Place the ADM1025/ADM1025A as close as possible to the
remote sensing diode. Provided that the worst noise
sources, such as clock generators, data/address buses, and
CRTs, are avoided, this distance can be four to eight inches.
2.
Route the D+ and D− tracks close together, in parallel,
with grounded guard tracks on each side. Provide a ground
plane under the tracks if possible.
3.
Use wide tracks to minimize inductance and reduce noise
pickup. 10 mil track minimum width and spacing is
recommended.
Figure 16. Arrangement of Signal Tracks
4.
Try to minimize the number of copper/solder joints, which
can cause thermocouple effects. Where copper/solder
joints are used, make sure that they are in both the D+ and
D− path and at the same temperature.
Thermocouple effects should not be a major problem as
1°C corresponds to about 240 μV, and thermocouple
voltages are about 3 μV/°C of temperature difference.

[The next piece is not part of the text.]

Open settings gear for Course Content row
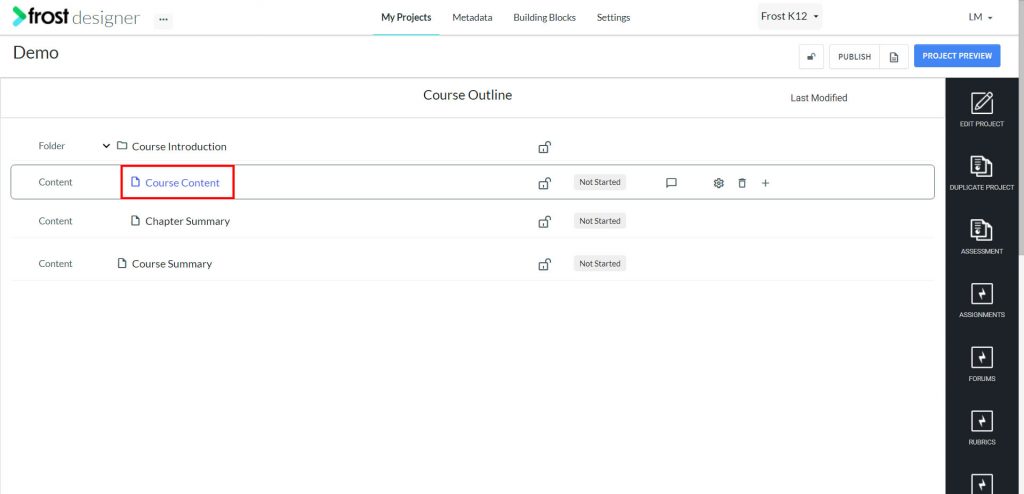Viewport: 1024px width, 494px height. pos(718,183)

Unless there are two thermocouples with a big temperature
differential between them, thermocouple voltages should
be much less than 200 μV.
5.
Place 0.1 μF bypass and 1 nF input filter capacitors close to
the ADM1025/ADM1025A.
6.
If the distance to the remote sensor is more than eight
inches, the use of twisted pair cable is recommended. This
will work up to about 6 to 12 feet.
7.
For really long distances (up to 100 feet) use shielded
twisted pair, such as Belden #8451 microphone cable.
Connect the twisted pair to D+ and D− and the shield to
GND close to the ADM1025/ADM1025A. Leave the
remote end of the shield unconnected to avoid ground
loops.
Because the measurement technique uses switched current
sources, excessive cable and/or filter capacitance can affect the
measurement. When using long cables, the filter capacitor may
be reduced or removed.
Cable resistance can also introduce errors. 1 Ω series resistance
introduces about 0.5°C error.
LIMIT VALUES
High and low limit values for each measurement channel are
stored in the appropriate limit registers. As each channel is
measured, the measured value is stored and compared with the
programmed limit.
STATUS REGISTERS
The results of limit comparisons are stored in Status Registers 1
and 2. The Status Register bit for a particular measurement
channel reflects the status of the last measurement and limit
comparison on that channel. If a measurement is within limits,
the corresponding Status Register bit will be cleared to “0.” If
the measurement is out of limits, the corresponding status
register bit will be set to “1.”
The state of the various measurement channels may be polled
by reading the Status Registers over the serial bus. Reading the
Status Registers does not affect their contents. Out-of-limit
temperature/voltage events may also be used to generate an
interrupt so that remedial action, such as turning on a cooling
fan, may be taken immediately. This is described in the section
on RST and INT.
MONITORING CYCLE TIME
The monitoring cycle begins when a 1 is written to the Start Bit
(Bit 0) of the Configuration Register. The ADC measures each
analog input in turn and as each measurement is completed the
result is automatically stored in the appropriate value register.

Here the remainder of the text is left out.